Swartz speculated that the ”misunderstanding” may be the result of Esquire`s notorious sex survey, which is not connected with her article. Or it may be because she`s identified with her last effort for the magazine, about the popularity of vibrators. ”But that was a business story, not a sex story,” said Swartz, who took a leave from her job as senior editor at Texas Monthly to undertake the Esquire assignment.

If the Esquire story does have to be scrubbed, Swartz might take small consolation in the example of Liela Goldman, founder of the Saul Bellow Journal. While she normally confines the semiannual magazine to academic matters, Goldman did put together a ”personal” issue for Bellow`s 70th birthday in 1985. But when she solicited contributions from friends, Goldman found they were extremely reluctant to get involved, ”fearful of the wrath of Bellow.”

As a result, Goldman won`t do a tribute to Bellow on his 75th birthday in June. ”I had such trouble the first time that it seemed self-defeating to even try,” said the editor, who`ll stick to more cerebral and impersonal topics, like the recently published lecture, ”Saul Bellow and the Values of the Western World,” by Brigitte Scheer-Schaezler.

As for Bellow himself, it`s not as if he has grave objections to biographies of writers, only those of living writers that try to wrap up their subjects ”with an air of finality.”

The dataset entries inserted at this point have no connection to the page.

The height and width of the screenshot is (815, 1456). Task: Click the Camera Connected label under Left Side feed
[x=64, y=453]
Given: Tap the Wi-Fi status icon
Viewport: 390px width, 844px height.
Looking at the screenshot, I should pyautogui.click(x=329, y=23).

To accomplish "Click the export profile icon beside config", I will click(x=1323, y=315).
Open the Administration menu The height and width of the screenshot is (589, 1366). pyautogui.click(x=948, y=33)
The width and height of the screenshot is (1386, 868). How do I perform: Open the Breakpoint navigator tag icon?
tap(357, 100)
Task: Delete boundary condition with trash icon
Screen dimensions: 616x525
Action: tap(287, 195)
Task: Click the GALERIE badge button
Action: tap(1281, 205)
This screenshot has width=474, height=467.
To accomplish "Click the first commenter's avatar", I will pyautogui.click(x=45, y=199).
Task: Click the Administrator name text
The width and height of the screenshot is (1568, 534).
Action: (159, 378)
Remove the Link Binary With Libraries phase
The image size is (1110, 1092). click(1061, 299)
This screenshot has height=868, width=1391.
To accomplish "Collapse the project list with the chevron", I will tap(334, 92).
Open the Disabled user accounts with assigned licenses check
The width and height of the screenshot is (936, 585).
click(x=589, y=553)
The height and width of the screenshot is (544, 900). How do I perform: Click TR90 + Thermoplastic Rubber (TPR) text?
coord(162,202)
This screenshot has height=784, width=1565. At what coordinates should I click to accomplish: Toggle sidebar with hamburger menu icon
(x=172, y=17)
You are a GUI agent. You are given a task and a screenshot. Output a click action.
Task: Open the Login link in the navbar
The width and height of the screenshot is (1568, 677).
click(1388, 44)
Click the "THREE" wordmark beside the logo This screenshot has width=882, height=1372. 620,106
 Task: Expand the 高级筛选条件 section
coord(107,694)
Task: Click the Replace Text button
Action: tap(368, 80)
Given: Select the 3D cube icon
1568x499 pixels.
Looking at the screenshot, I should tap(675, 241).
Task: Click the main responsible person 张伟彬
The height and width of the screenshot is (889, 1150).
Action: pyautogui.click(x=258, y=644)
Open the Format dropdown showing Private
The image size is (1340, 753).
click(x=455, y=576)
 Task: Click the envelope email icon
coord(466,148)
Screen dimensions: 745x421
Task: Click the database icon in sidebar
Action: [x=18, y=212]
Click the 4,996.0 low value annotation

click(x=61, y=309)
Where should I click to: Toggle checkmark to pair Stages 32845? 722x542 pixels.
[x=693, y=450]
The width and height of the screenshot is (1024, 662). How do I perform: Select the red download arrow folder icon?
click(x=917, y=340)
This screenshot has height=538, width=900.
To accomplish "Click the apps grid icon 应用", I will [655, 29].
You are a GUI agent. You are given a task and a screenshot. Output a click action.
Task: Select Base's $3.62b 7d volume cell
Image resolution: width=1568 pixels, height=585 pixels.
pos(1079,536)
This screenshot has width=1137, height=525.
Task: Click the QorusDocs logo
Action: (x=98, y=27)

”It`s like saying, `This is the closing round of a fight, it`s going to be over by the next bell, you might as well talk to the guy,` ” he said.

”But that`s not the way I feel. I don`t think the game is over till it`s over. So I do drag my feet a bit, but it`s not out of ill will. My attitude is, I`m busy, let me be. I`m still struggling, battling, fighting, whatever you want to call it, to get it right. I haven`t hung up my gloves yet.”